=== Begin Enclosure ===

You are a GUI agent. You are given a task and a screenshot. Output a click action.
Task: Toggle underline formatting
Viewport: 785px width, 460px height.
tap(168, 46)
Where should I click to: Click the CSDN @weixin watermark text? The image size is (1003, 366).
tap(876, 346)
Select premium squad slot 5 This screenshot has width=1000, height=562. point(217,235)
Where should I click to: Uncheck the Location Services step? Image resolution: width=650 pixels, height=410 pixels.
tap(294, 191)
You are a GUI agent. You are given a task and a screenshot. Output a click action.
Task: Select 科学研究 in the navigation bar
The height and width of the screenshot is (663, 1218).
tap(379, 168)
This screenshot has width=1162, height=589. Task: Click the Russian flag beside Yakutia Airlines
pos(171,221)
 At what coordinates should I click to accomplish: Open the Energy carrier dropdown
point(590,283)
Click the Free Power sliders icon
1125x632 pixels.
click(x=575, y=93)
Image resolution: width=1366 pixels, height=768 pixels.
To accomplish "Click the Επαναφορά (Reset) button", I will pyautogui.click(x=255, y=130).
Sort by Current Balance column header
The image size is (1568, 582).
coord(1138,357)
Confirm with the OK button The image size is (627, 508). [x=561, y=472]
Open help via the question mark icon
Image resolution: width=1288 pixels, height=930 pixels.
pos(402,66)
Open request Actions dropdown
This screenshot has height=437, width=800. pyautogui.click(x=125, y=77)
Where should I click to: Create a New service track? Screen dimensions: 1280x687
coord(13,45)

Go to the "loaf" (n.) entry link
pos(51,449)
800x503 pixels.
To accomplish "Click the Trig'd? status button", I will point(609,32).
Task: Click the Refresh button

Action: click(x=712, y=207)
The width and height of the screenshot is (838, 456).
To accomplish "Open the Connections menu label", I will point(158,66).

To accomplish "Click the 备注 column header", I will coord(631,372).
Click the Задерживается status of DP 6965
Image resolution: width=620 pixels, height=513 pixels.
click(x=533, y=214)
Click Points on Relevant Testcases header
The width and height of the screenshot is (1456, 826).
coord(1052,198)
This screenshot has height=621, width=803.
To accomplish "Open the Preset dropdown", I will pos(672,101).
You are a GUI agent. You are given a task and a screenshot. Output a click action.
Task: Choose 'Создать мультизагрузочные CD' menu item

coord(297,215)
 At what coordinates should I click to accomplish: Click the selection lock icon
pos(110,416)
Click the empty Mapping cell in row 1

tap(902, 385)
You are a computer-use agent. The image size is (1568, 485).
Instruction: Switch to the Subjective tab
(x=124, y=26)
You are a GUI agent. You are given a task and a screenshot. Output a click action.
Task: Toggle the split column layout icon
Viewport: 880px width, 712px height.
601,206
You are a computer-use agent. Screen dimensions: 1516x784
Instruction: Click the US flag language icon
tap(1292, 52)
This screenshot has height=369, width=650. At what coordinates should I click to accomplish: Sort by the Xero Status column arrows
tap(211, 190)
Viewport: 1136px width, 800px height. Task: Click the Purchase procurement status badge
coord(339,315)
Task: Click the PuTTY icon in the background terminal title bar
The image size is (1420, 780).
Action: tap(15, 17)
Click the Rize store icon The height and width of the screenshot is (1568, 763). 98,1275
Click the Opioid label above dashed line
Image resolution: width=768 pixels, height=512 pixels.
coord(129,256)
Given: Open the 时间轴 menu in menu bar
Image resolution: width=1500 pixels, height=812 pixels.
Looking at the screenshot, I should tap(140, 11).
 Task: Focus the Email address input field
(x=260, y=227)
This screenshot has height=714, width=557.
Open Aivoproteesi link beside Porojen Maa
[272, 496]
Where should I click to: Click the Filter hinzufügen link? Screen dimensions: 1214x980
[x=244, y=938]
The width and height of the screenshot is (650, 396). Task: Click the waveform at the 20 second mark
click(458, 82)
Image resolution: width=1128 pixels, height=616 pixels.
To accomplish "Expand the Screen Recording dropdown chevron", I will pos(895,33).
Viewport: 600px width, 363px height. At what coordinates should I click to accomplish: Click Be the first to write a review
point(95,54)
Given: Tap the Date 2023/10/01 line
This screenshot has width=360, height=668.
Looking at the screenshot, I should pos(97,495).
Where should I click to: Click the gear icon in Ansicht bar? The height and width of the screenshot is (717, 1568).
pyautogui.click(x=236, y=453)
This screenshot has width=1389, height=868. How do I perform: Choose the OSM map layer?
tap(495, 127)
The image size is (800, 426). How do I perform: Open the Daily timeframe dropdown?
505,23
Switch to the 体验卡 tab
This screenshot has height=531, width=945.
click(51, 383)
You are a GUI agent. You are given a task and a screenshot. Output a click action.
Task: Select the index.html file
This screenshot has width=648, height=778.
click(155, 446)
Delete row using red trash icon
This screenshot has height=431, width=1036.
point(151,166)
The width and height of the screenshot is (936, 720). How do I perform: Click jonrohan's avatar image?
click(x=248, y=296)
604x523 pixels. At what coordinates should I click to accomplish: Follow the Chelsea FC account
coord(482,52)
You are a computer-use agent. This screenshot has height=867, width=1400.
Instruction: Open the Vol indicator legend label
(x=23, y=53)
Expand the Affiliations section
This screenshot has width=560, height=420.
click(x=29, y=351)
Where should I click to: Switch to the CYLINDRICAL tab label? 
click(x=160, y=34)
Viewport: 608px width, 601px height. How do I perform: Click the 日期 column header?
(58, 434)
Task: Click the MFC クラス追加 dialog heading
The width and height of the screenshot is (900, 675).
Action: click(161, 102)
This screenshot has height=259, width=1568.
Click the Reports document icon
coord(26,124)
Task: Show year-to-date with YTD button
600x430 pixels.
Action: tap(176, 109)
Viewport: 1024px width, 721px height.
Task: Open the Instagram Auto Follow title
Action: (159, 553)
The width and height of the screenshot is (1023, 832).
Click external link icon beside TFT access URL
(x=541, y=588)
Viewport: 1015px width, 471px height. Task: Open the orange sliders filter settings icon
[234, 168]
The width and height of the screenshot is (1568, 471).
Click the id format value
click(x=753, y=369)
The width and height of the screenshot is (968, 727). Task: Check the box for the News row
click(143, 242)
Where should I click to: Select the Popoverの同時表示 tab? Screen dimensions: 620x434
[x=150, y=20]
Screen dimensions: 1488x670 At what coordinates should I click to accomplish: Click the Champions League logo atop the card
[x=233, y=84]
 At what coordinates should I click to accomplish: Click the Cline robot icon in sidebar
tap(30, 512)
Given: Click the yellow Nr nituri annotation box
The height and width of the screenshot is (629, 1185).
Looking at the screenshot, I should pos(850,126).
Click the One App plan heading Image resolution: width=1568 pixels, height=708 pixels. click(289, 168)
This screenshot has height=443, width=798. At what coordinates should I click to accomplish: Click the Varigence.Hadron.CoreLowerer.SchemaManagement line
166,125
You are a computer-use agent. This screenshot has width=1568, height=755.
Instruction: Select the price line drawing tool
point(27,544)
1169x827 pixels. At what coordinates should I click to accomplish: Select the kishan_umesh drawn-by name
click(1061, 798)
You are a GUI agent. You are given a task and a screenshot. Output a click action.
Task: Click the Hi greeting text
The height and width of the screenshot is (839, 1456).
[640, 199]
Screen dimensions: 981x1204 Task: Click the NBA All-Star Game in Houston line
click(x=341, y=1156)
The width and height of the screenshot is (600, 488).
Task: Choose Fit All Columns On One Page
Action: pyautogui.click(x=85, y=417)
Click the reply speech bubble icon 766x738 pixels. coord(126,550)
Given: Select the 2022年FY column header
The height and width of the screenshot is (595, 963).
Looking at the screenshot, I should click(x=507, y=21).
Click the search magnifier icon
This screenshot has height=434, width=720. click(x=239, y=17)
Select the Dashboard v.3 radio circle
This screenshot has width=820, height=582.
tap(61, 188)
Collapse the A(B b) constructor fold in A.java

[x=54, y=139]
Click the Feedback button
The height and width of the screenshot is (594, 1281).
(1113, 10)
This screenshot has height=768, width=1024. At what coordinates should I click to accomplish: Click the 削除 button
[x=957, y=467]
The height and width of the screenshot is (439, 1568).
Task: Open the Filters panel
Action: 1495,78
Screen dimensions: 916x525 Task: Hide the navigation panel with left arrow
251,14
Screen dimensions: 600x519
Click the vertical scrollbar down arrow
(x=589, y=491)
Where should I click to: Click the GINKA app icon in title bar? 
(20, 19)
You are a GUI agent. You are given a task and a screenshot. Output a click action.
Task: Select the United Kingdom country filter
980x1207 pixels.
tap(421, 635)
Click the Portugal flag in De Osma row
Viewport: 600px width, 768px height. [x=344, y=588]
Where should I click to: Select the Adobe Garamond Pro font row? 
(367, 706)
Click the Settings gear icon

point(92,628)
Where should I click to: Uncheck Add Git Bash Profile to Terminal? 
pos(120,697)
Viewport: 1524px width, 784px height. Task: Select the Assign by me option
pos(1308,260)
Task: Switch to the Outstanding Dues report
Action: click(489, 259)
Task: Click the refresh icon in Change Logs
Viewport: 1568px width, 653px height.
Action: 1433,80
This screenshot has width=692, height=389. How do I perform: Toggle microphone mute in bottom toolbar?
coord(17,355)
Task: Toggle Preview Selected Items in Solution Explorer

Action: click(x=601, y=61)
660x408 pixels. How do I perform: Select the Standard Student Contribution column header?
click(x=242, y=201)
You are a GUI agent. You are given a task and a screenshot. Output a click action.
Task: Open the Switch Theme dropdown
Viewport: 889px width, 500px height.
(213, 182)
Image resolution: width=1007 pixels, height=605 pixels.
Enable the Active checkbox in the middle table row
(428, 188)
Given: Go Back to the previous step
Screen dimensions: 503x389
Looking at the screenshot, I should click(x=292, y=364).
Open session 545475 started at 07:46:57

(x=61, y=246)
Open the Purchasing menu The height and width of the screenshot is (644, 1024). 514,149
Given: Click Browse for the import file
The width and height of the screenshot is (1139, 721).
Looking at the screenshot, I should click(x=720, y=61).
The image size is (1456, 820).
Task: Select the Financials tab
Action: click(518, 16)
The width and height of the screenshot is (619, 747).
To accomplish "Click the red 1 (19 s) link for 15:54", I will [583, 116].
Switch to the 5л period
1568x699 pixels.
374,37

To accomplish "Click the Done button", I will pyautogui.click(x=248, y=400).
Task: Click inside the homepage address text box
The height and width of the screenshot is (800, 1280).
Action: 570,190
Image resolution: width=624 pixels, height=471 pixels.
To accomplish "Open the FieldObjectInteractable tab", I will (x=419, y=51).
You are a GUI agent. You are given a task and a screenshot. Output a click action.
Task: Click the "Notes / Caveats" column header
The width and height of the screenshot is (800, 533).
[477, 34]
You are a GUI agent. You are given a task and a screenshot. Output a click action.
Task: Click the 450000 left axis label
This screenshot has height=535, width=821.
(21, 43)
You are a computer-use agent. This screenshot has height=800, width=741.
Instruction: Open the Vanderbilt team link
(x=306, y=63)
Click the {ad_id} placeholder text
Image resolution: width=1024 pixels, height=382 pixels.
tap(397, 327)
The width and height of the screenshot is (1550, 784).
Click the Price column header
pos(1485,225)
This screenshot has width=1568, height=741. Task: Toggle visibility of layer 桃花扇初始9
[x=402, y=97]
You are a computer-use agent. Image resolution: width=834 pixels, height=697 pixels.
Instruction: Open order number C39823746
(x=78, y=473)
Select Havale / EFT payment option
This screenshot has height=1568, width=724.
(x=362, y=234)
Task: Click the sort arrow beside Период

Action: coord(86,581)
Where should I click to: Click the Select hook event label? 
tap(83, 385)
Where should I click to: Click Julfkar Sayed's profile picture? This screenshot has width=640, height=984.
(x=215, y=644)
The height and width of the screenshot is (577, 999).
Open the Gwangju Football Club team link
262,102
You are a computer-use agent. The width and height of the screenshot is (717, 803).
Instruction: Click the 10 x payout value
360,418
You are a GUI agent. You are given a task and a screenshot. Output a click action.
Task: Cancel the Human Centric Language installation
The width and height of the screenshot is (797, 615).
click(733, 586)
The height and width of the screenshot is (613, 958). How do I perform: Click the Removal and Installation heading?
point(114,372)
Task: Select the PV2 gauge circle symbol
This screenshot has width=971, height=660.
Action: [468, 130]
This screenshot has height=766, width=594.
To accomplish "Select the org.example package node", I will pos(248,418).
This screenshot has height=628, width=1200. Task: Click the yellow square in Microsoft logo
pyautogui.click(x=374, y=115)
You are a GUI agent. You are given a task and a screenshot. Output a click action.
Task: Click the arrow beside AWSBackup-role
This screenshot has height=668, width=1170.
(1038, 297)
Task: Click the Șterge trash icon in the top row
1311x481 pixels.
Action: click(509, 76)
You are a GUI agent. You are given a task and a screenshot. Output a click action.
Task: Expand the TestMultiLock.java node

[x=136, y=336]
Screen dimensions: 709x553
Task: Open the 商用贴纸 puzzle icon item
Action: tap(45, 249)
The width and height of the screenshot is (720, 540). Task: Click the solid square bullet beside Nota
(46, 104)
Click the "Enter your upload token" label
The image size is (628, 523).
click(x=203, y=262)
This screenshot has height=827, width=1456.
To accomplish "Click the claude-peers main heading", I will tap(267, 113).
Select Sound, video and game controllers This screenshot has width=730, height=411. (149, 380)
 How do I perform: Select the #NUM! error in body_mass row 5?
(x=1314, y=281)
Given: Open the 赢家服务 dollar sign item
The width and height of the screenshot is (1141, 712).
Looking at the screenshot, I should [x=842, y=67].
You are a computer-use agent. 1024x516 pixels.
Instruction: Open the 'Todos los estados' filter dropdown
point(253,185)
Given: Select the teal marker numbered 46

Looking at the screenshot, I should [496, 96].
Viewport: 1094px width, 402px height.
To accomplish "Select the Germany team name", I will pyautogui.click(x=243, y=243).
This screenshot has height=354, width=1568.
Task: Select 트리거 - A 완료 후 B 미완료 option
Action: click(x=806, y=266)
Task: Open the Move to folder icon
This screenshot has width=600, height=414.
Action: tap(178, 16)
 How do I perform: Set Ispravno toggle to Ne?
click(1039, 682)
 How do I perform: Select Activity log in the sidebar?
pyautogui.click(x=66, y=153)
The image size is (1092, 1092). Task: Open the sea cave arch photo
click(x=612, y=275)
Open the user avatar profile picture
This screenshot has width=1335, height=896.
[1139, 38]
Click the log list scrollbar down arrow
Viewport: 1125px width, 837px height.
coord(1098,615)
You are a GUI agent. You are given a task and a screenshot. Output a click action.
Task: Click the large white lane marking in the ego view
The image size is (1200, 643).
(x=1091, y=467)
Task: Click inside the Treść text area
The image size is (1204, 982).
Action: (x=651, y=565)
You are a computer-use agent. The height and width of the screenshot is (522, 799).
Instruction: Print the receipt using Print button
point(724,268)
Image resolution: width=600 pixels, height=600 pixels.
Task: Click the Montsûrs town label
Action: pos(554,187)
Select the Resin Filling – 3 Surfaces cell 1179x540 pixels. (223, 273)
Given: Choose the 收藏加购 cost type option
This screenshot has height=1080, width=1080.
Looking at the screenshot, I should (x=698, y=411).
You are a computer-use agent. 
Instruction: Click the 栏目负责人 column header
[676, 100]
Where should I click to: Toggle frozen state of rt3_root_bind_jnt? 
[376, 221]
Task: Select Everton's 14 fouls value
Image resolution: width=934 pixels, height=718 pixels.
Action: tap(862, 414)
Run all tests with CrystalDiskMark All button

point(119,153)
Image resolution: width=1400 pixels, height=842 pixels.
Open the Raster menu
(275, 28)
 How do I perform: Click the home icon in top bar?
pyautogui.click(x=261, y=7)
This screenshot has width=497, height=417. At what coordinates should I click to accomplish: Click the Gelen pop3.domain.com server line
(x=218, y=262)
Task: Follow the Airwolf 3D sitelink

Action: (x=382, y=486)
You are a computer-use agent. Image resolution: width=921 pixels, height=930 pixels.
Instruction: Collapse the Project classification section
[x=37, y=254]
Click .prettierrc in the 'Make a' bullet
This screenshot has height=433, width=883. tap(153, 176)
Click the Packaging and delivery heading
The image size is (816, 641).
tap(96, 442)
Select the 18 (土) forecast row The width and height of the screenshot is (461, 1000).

=== End Enclosure ===

● INSTRUCTIONS FOR THE TASK
Read through the material above, and whenever a line contains "inside", copy it.

● OUTPUT FOR THIS TASK
Task: Click inside the homepage address text box
Task: Click inside the Treść text area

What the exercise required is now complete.